Et ça fonctionne. La perspective d’être empêchée d’écrire me délie les idées. Les mots fusent sur mon petit écran. Ma page se noircit. Je tape au kilomètre sans faire de corrections. On peaufinera les détails après.
Ça fait quarante-cinq minutes que je tapote sur mon clavier et ça paye : j’ai enfin un brouillon de premier chapitre ! Trop contente, je relance la Bialetti en glissant, au passage, mon bikini dans mon sac. Il me reste quelques minutes pour relire mon ébauche en savourant ma victoire et mon breuvage fumant. C’est à ce moment-là qu’on frappe à ma porte et qu’une voix se fait entendre à travers la mince cloison :
- Bonjour ! Vous êtes Caroline, l’amie d’Estelle ? Je suis Richard, votre voisin de gauche.
J’ouvre. Un homme est là, sous un parapluie. Il poursuit :
- Estelle m’a parlé de vous. Elle m’a dit que vous veniez passer quelques jours ici cette semaine. Vous n’avez pas de chance ! Il fait une météo à ne pas mettre un chat dehors !

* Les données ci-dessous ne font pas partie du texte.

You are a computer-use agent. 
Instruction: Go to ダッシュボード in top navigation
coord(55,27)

- Oui. Enfin, ce n’est pas si grave. Je…
- Je suis allé acheter des croissants au village. J’en ai pris pour deux. Ça vous dit ?
Ah non. Si le voisin s’y met aussi, je ne vais jamais arriver à écrire mon bouquin. Les uns au petit-déj, les autres à l’apéro… C’est fou !

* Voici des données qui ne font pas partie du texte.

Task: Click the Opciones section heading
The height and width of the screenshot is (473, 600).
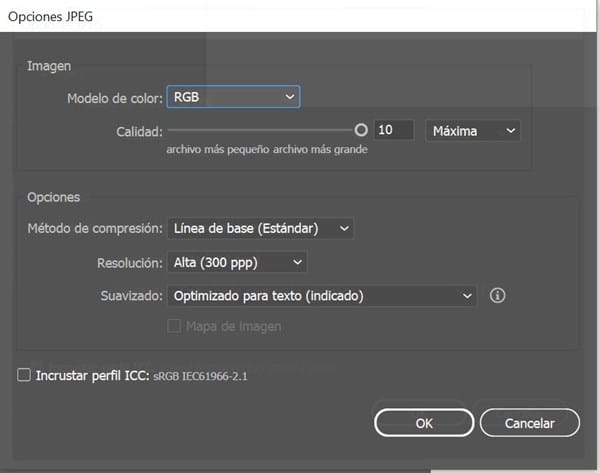Action: [53, 197]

- C’est gentil, mais j’ai des copines qui m’attendent. J’allais justement partir.
Le mec a l’air sceptique. Il regarde ma Bialetti fumante. Ses narines frétillent. Il insiste :
- Mais vous avez bien quelques minutes ! Je sens l’odeur du café tout chaud. Vous venez de le préparer ? Vous n’allez tout-de-même pas partir sans l’avoir bu !
Mais de quoi je me mêle !
- Bien sûr que non ! J’allais le verser dans mon thermos pour le boire en chemin.
Ni une, ni deux, je sors ma gourde en métal et y vide celle qui, de ces douces volutes, vient de me trahir. D’un coup sec, je ferme mon laptop, boit ma tasse d’une traite et en route !
- Désolée, ce sera pour une autre fois. J’ai des amies qui m’attendent.